Prognosis for Pericarditis With and Without Myocardial Involvement

Amy Leigh Miller, M.D., Ph.D.; Joseph Loscalzo, M.D., Ph.D.


AccessMedicine from McGraw-Hill 

Acute inflammatory myopericardial syndromes span a range from pure pericarditis to pure myocarditis, with the terms myopericarditis and perimyocarditis used to reflect the dominant component of syndromes with both pericardial and myocardial involvement. The relationship between the degree of myocardial and pericardial involvement on patient prognosis is not well characterized in the literature. In a prospective, multicenter trial, Imazio and colleagues (2013) enrolled patients presenting with acute inflammatory pericardial syndromes for longitudinal follow-up. Patients were diagnosed with acute pericarditis (two or more the following: pericarditic chest pain, diffuse ST-segment elevations or PR depressions, new/worsening pericardial effusion, pericardial friction rub), myopericarditis [acute pericarditis with elevated cardiac biomarkers, but without new impairment in left ventricular (LV) systolic function], or perimyocarditis (acute pericarditis, elevated cardiac biomarkers, and newly depressed LV systolic function); patients with myocarditis without evidence of pericardial involvement were excluded from the study. Echocardiogram was performed at the time of enrollment; cardiac magnetic resonance (CMR) imaging was performed within 2 weeks of enrollment in patients suspected of having myocardial involvement on the basis of atypical electrocardiographic changes, arrhythmias, elevated cardiac biomarkers, or reduced systolic function on echocardiogram. Patients were treated with a nonsteroidal anti-inflammatory drug (NSAID); dose was reduced in patients with myocardial involvement. Colchicine was used at the discretion of the treating provider. Corticosteroids were used in patients intolerant to NSAIDs. Longitudinal follow-up with clinical evaluation, routine labs, and an electrocardiogram was performed at 1, 6, and 12 months post-presentation.

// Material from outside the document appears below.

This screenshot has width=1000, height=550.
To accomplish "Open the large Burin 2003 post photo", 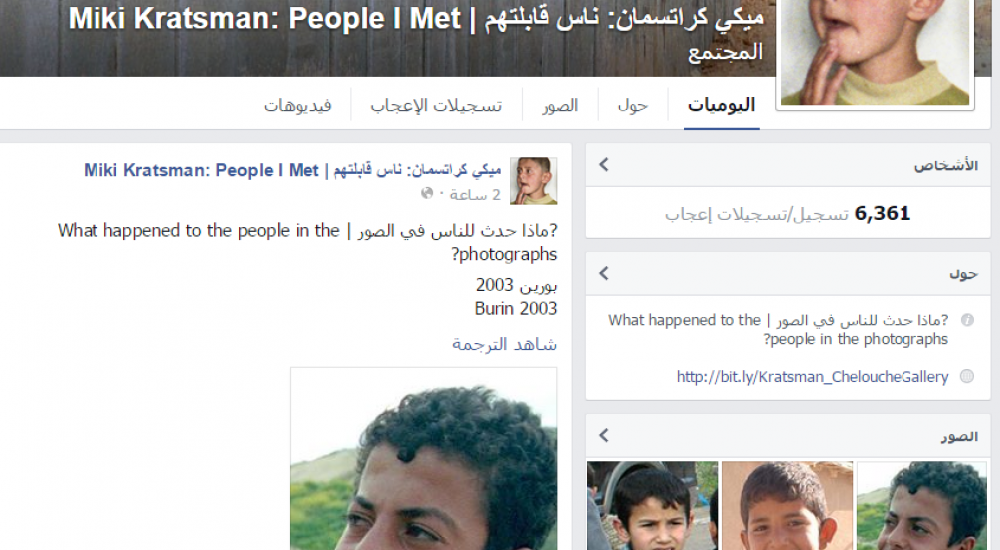I will 423,459.
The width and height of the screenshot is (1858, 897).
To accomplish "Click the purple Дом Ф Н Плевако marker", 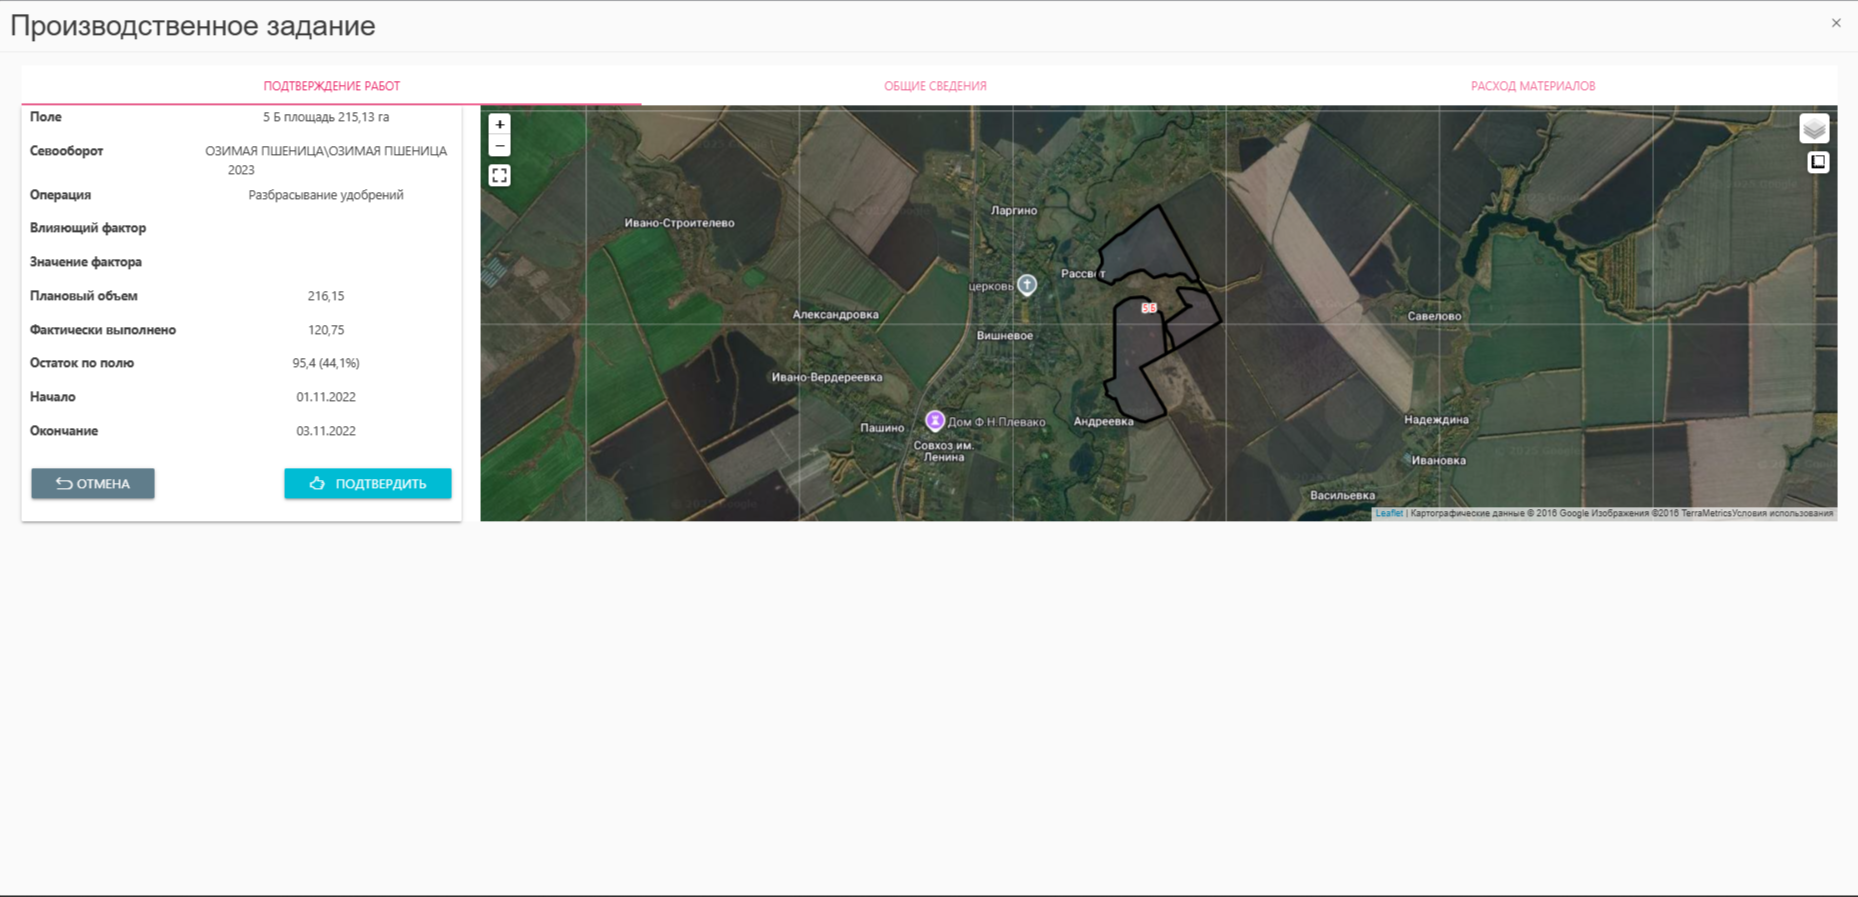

A total of 486 patients were enrolled (initial diagnosis of acute pericarditis in 346 patients, 114 with myopericarditis, and 26 with perimyocarditis). Of the 346 patients diagnosed with acute pericarditis, 115 underwent CMR given findings suggestive of possible myocardial involvement; radiographic evidence of myocarditis was present in 104 of these patients. Etiology was similar across groups (idiopathic in ~85% of patients). Male sex and younger age were associated with a higher incidence of myocardial involvement, which was associated with a greater incidence of arrhythmias and clinical heart failure. Pericardial friction rub and pericardial effusion were associated with a lower incidence of myocardial involvement. Biomarkers were elevated in 140 patients, without a significant difference between patients with myopericarditis and those with perimyocarditis. Over a median follow-up of 36 months, there were no deaths or cases of heart failure. There was one case of constrictive pericarditis occurring in a patient who had presented with myopericarditis. Residual impairment of LV systolic function persisted in 8% of patients with myopericarditis and 15% of cases of perimyocarditis. Symptomatic recurrences occurred in 31.78% of patients with pericarditis and 10.5–11.5% of patients with myocardial involvement. In 95% of relapsed cases, involvement was restricted to the pericardium at the time of recurrence. Level of troponin elevation at initial presentation was not associated with the risk of complications in follow-up.

This study suggests that pericarditis is associated with a good prognostic outcome, irrespective of the degree of myocardial involvement, over an intermediate-term (3-year) follow-up. The longer-term implications of myocardial involvement will require further exploration.